-------- Listed records --------

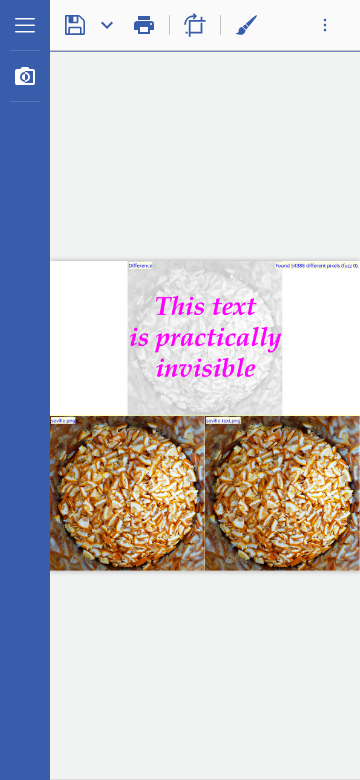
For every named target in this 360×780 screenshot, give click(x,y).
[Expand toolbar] (325, 25)
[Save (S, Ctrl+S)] (75, 25)
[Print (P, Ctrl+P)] (144, 25)
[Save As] (107, 25)
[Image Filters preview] (25, 76)
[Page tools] (195, 25)
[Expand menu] (25, 25)
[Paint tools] (246, 25)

--------

### Aim of the exercise
Although the records contain pictures, return only their text, exactly as written.

### Answer space
For every named target in this 360×780 screenshot, give click(x,y).
[Expand toolbar] (325, 25)
[Save (S, Ctrl+S)] (75, 25)
[Print (P, Ctrl+P)] (144, 25)
[Save As] (107, 25)
[Image Filters preview] (25, 76)
[Page tools] (195, 25)
[Expand menu] (25, 25)
[Paint tools] (246, 25)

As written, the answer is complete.